I’m on vacation, so I’m getting some time to do things that interest me in between time spent with family and recharging. As part of that, I wanted to write a blog on turmoil and how to use it for testing, and I’ve ended up yak-shaving my way into making a preprocessor for mdBook to compile examples that use external dependencies. I say making instead of writing, because I prompted my way to a solution.

This took me all of 8:00am to 9:30am today to get a working solution. This feels very much in a similar vein to Marc Brooker’s experience with gen AI coding tools. It’s great for small, greenfield tasks where you want a solution, but don’t have the time to dive into all of the weeds yourself.

Here I was using Claude 3.5 Sonnet to iterate. I’ve added the chatbot log to the repo to keep a record of what it was like to actually iterate and reach the solution. There’s a few things I need to do first, but hopefully I’ll be able to share it soon.
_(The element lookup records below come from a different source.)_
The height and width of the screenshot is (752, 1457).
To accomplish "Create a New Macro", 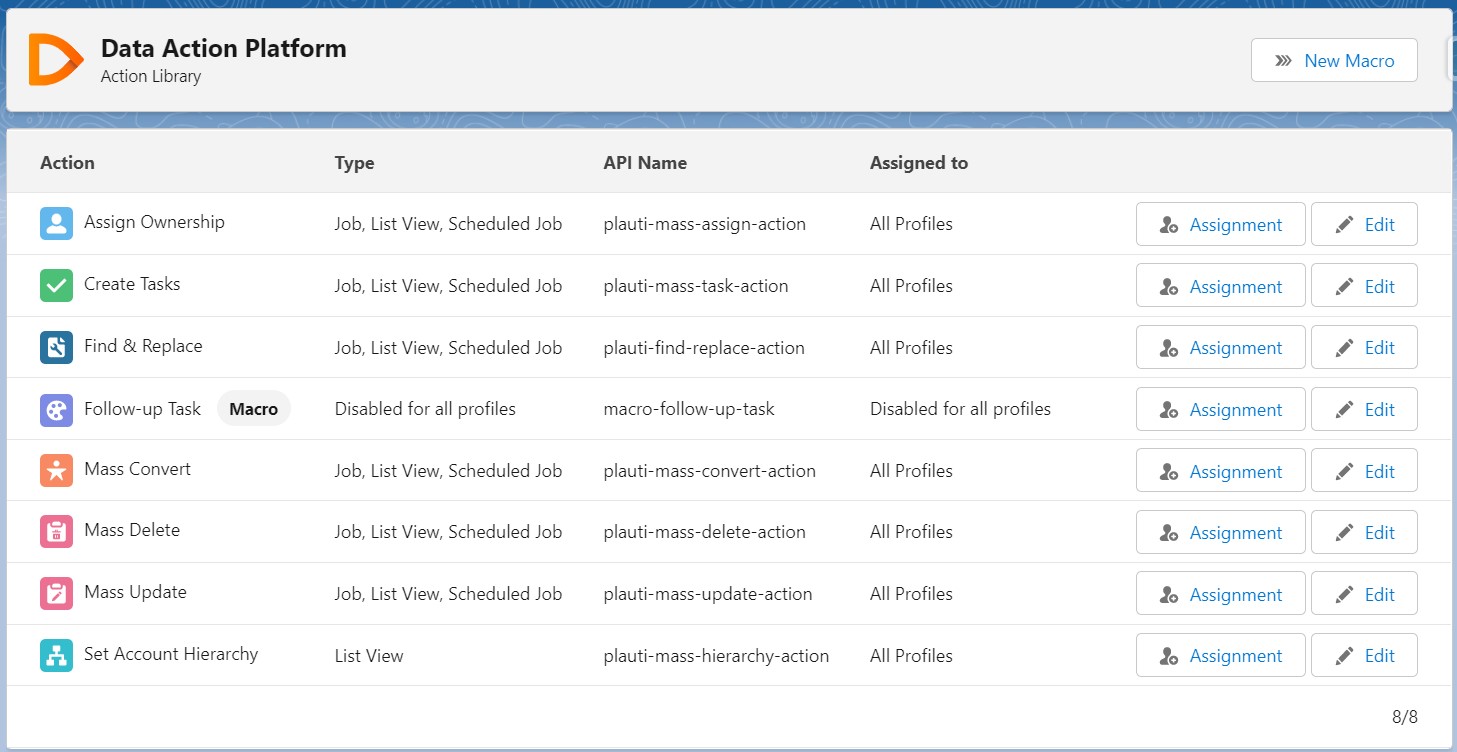I will click(x=1334, y=61).
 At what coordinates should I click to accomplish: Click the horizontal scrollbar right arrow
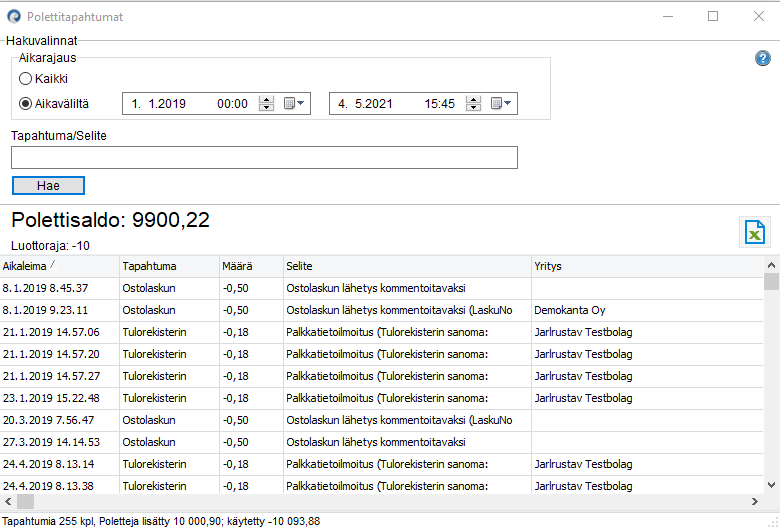click(x=755, y=501)
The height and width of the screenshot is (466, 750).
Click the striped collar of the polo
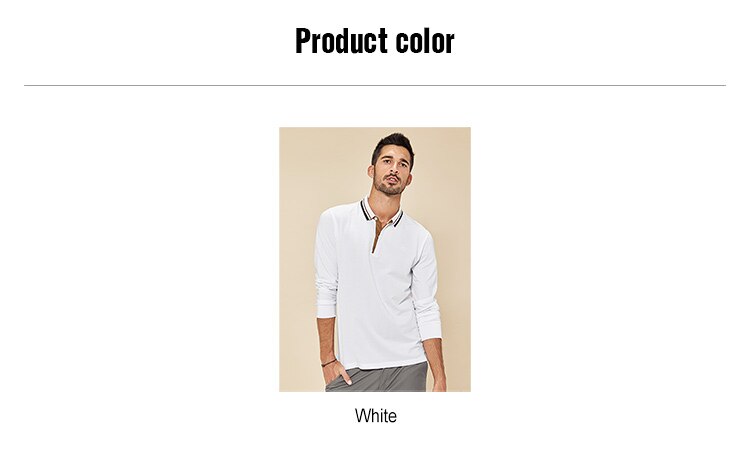381,213

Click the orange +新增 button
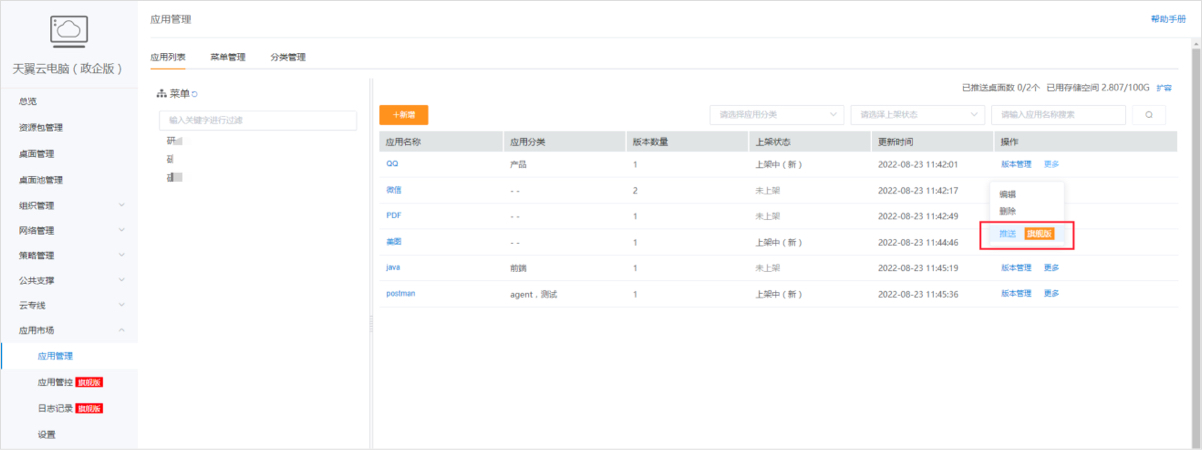click(403, 115)
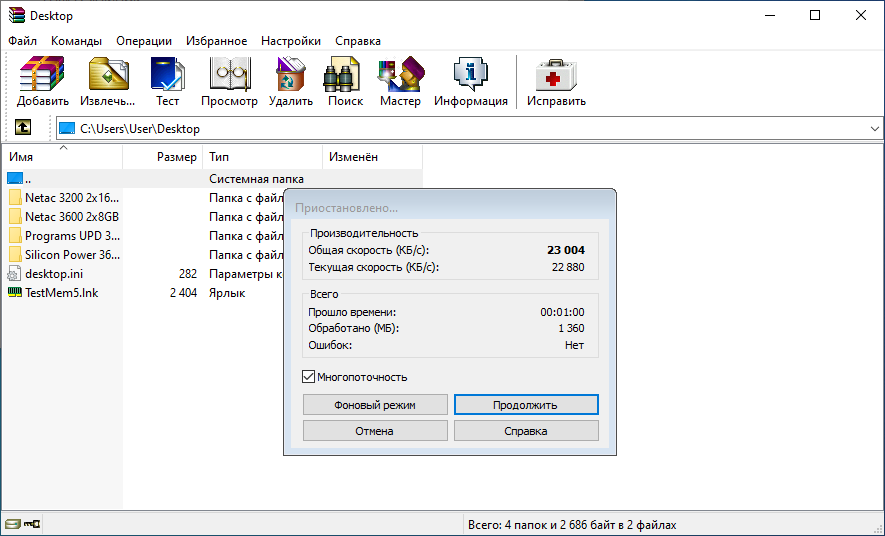
Task: Select the TestMem5.lnk file entry
Action: pos(61,293)
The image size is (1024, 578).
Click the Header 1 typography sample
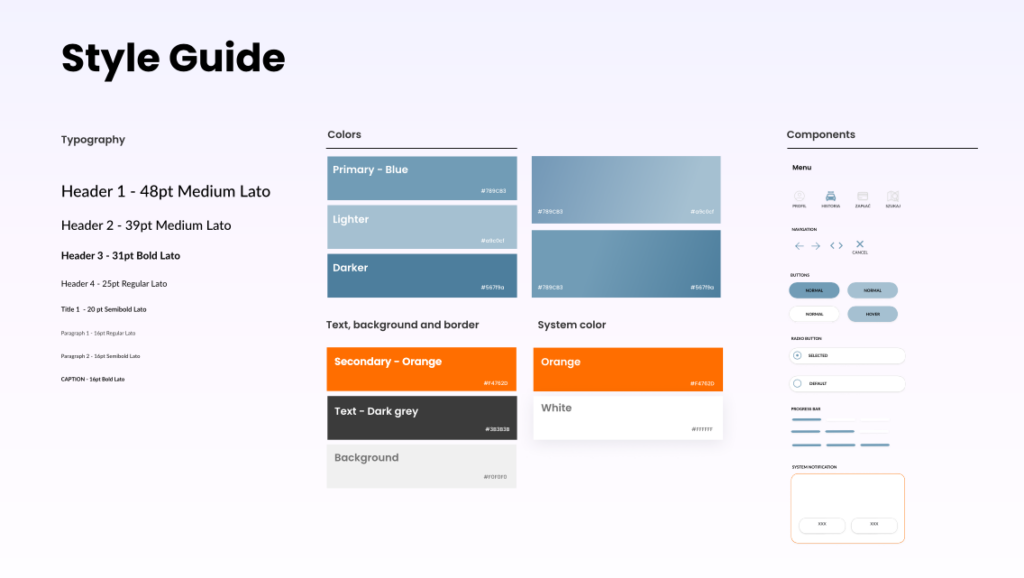coord(166,191)
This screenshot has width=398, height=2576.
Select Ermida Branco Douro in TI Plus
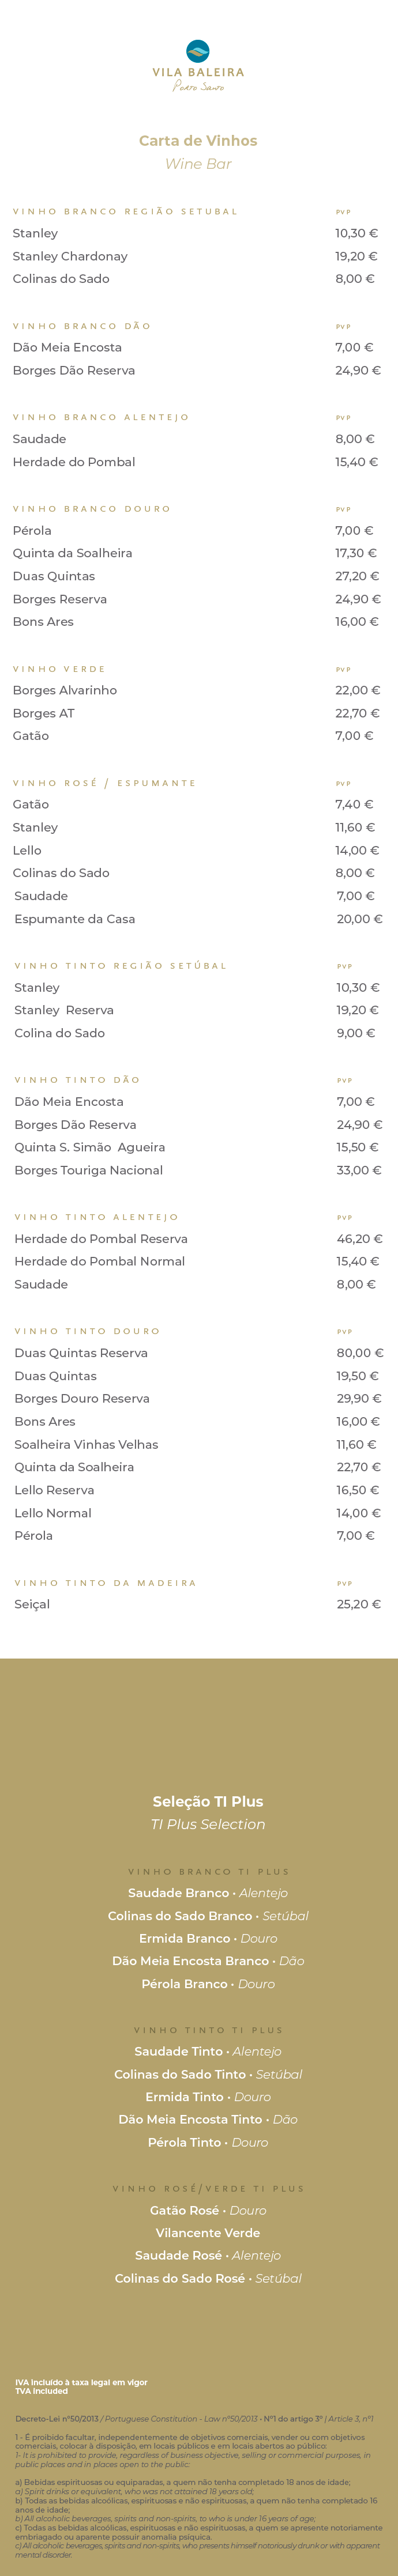[x=208, y=1939]
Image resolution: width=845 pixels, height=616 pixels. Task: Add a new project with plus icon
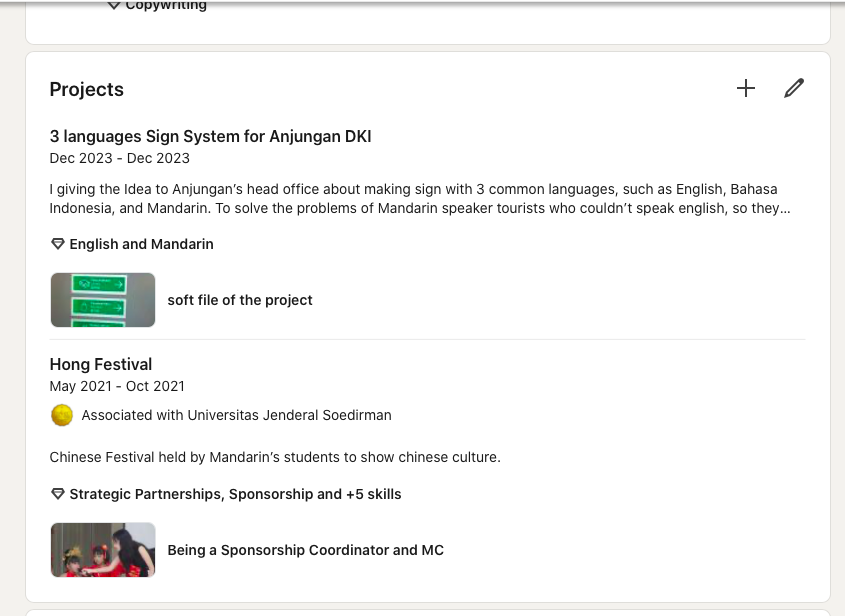[746, 88]
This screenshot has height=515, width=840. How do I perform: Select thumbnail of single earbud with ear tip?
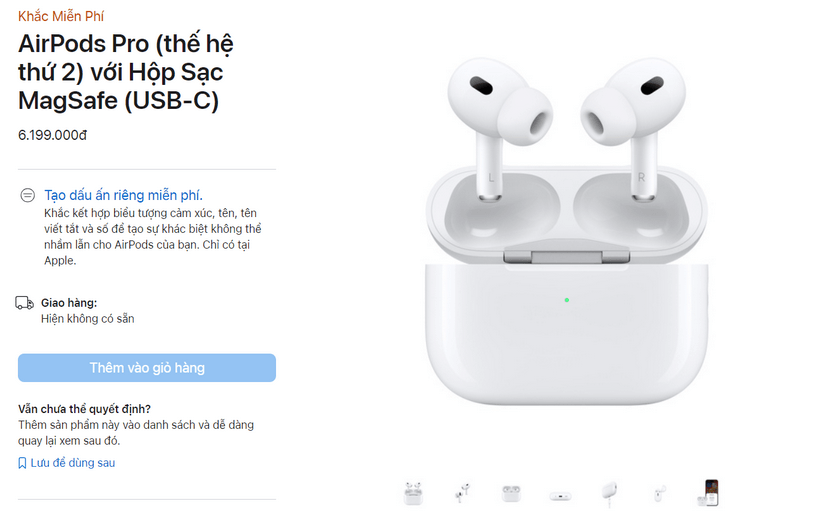pyautogui.click(x=658, y=493)
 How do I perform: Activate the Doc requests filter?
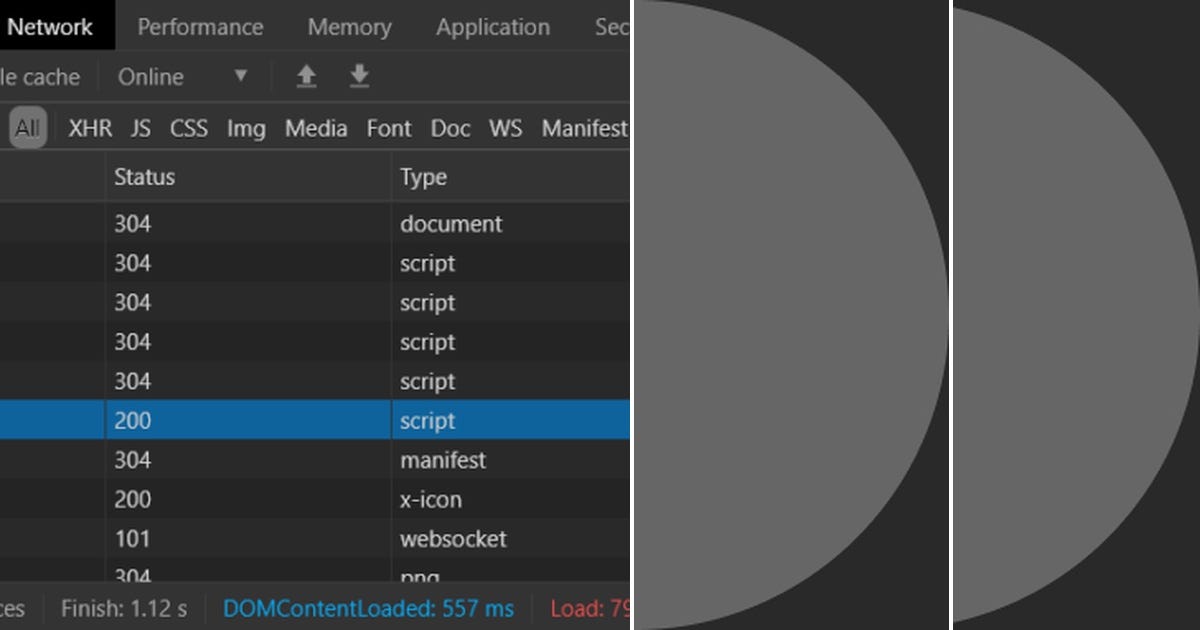[450, 128]
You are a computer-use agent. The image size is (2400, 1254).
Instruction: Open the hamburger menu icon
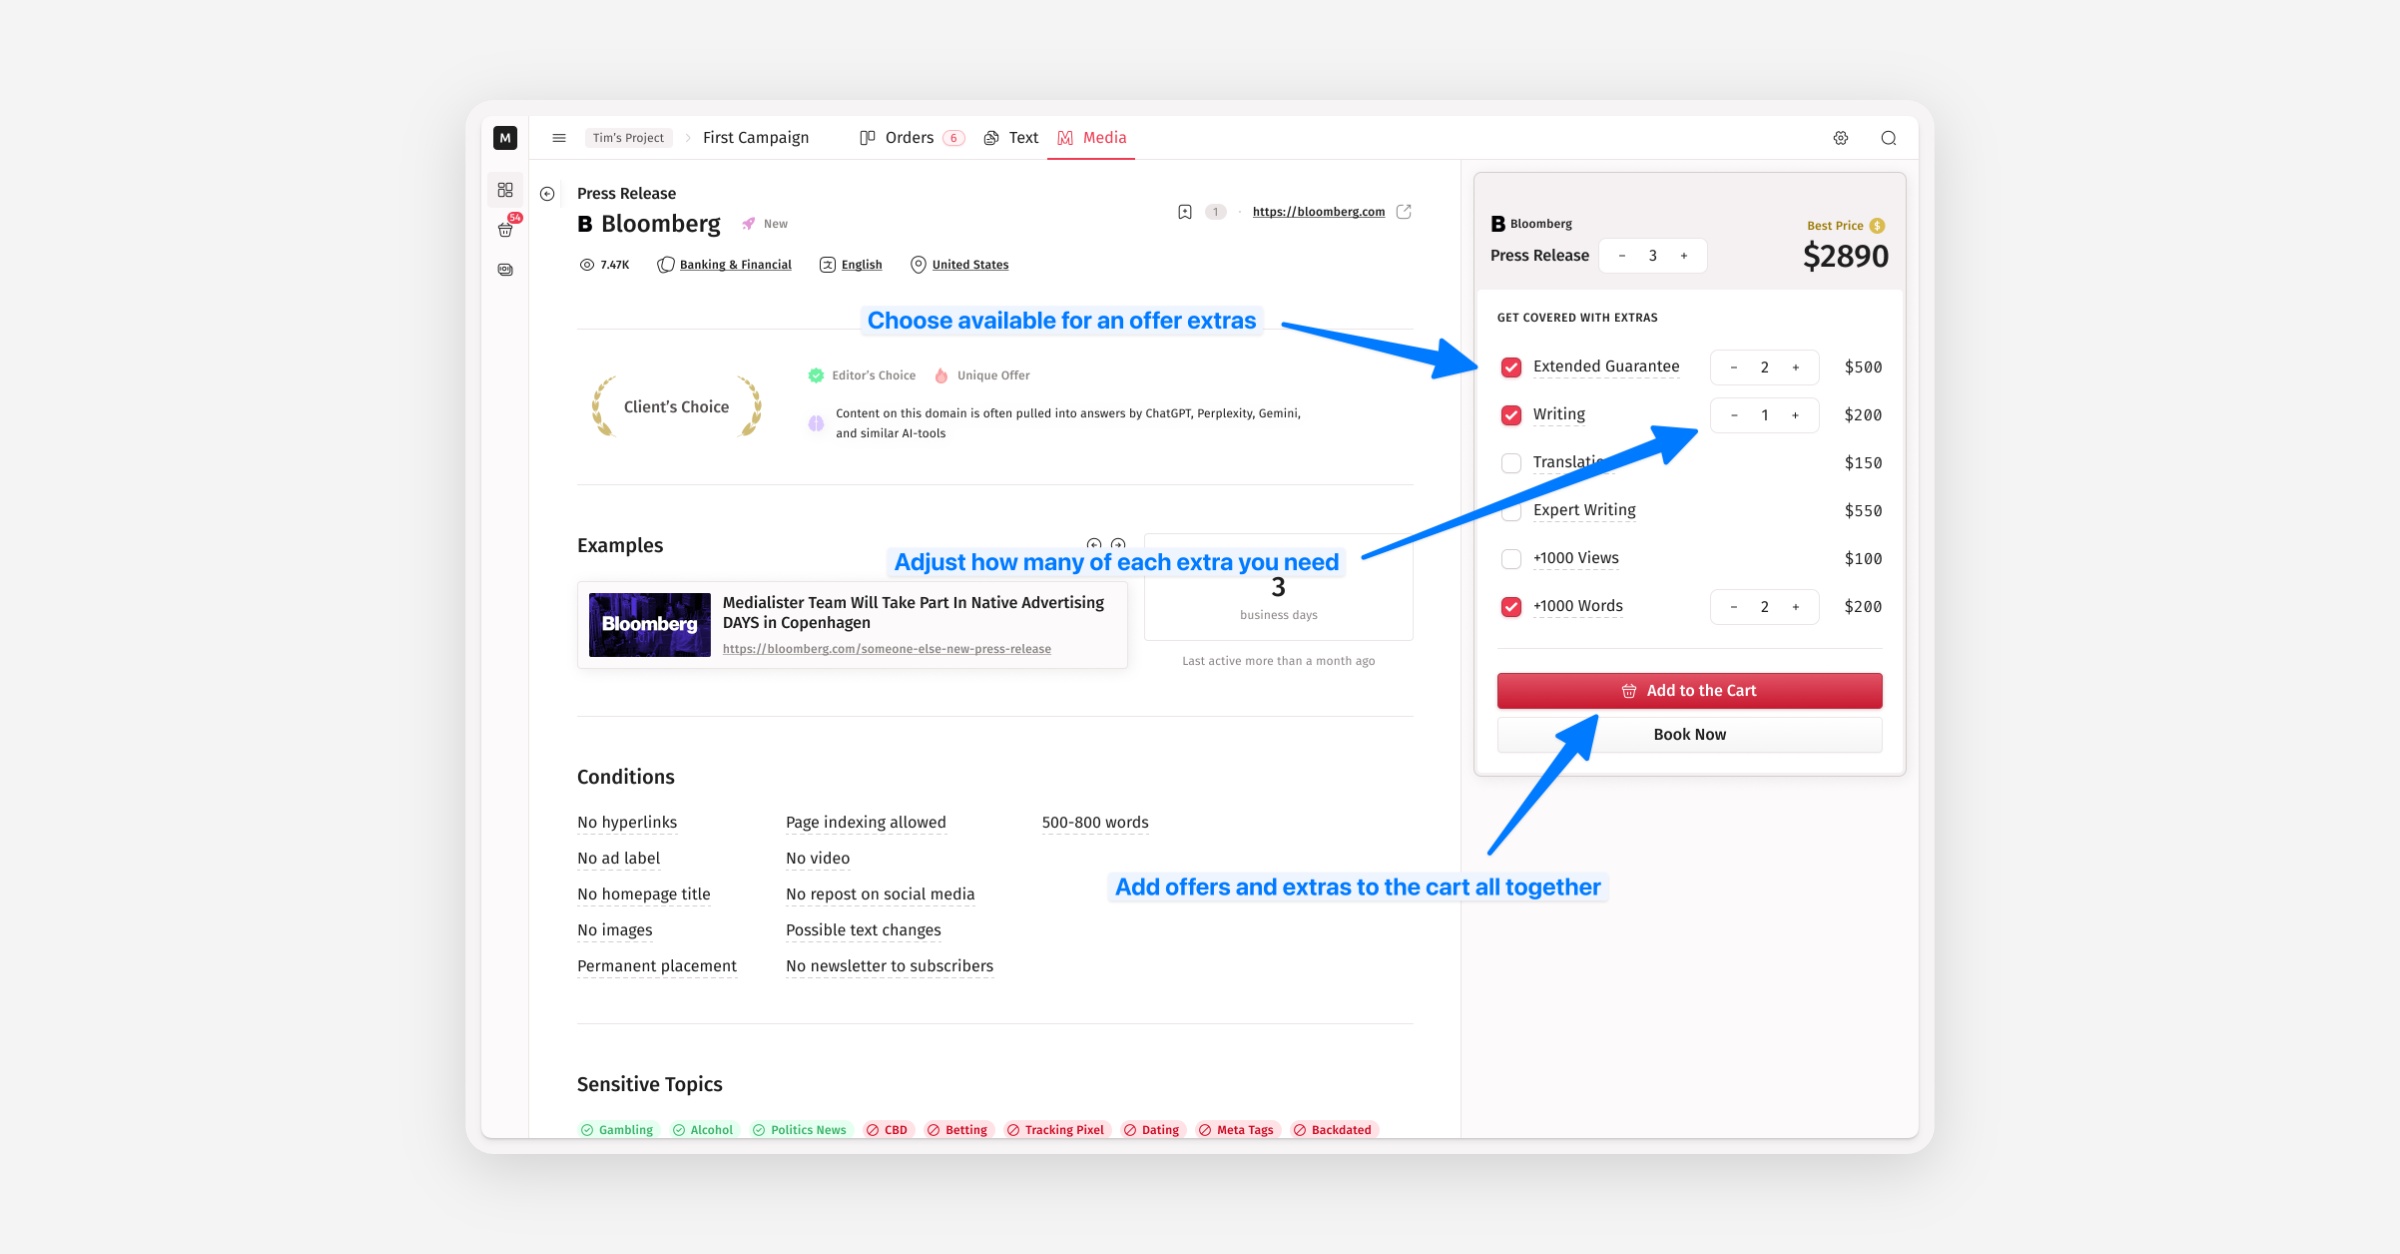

The code itself isn’t particularly long, and it’s mostly glue that’s supported by incredible open source projects (mdBook and the whole Rust ecosystem). However, I still find it super impressive that this is where we are at. It feels like a step change in tooling. I’m having more and more of these moments when it comes to reaching to LLMs to help me fill a gap in my available tools.

Long term, would I blindly use this crate? No. I think I would go through the code with a line by line review before publishing, add some TODOs and make notes of the sketchier parts that are likely to bite you. But to get a solution off the ground in no time at all, it’s awesome.

Now I can get back to the blog writing I actually meant to do.